The National Housing Statement marks an important contribution to the debate on the future of housing in Ireland, according to the Institute of Professional Auctioneers and Valuers.
However, Pat Davitt Chief Executive of IPAV – which represents almost 1,000 auctioneers and valuers – said rapid tackling of the impediments to growth in housing supply is essential.
“While the statement highlights the big and unsurprising problem of the divergence between supply and demand, its real value rests in that it brings together in one report a more wholesome picture by including trends in the market such as the increase in smaller households and the corresponding decrease in larger households, population projections and the acknowledgement that mortgage arrears and negative equity are issues that remain to be addressed.
“All of these elements impact, not just the economic life of the country but have serious social impacts since housing is a basic human need.

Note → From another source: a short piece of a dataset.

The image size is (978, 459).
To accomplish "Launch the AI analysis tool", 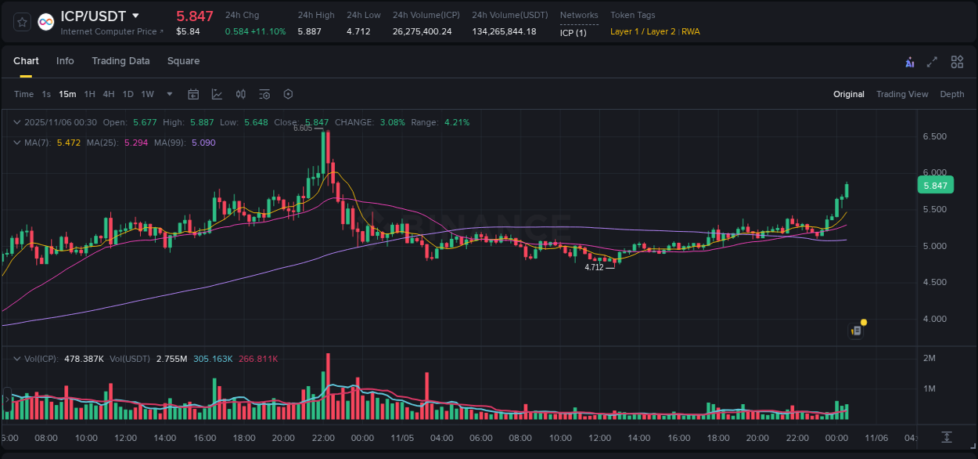I will pos(910,61).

“It is in the interest of all that we reach a sustainable housing market, not one that is subject to the volatility we’ve seen since 2007,” he said.

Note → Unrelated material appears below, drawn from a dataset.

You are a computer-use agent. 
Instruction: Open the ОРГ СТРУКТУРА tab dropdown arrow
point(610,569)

However, Mr Davitt said the Housing Agency Statement needed a balancing position where it notes that the Eurostat European House Price Index showed a 15% annual increase in Irish residential property prices in the period 2013-2014, more than six times the EU average of 2.4%.

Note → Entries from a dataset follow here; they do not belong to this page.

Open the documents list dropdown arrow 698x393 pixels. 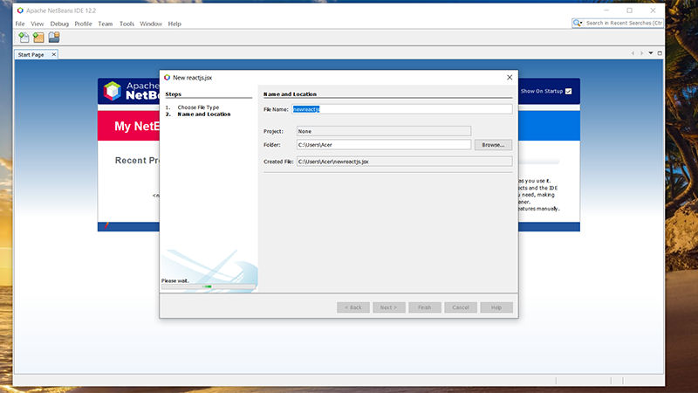click(x=650, y=54)
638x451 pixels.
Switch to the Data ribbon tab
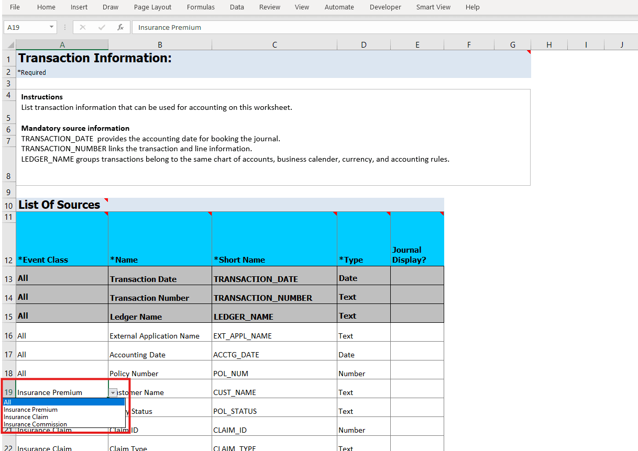pyautogui.click(x=237, y=7)
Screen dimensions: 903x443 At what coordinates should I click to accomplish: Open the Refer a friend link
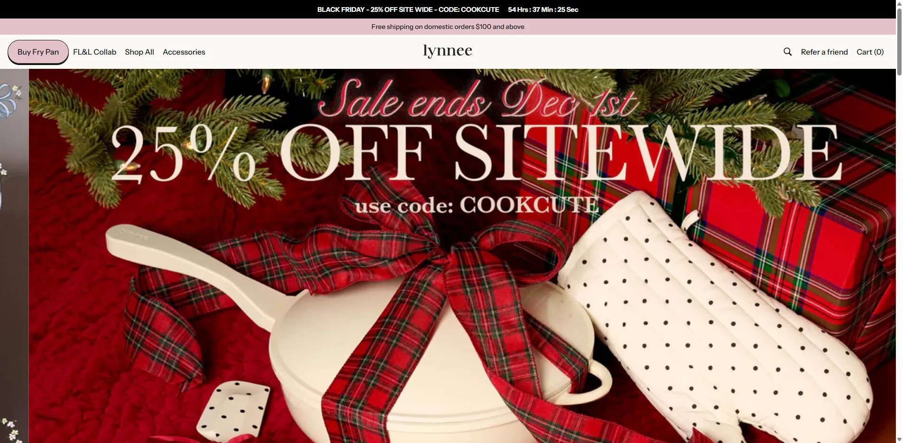(824, 52)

“To fully inform people, this part of the statement should have acknowledged that Irish property prices had suffered a far more severe drop since 2007 than any of its European counterparts,” he said.
Mr Davitt also said that as a country, Irish people must learn the lessons of the property crash. “We have an opportunity now to address the historical deficit of lack of implementation, albeit eight years after the beginning of the property crash.
“Building a sustainable property market is now in the hands of the Government and Budget 2016 represents a real opportunity to address many of the pervasive problems in a cohesive way, especially now that the economy is growing.
“The issue of building costs was not one requiring extra State funding or a loss to the Exchequer. In a market where properties are still available for sale at less than the cost of building, it is a no-brainer that tackling the issue will improve the public purse,” said Mr Davitt.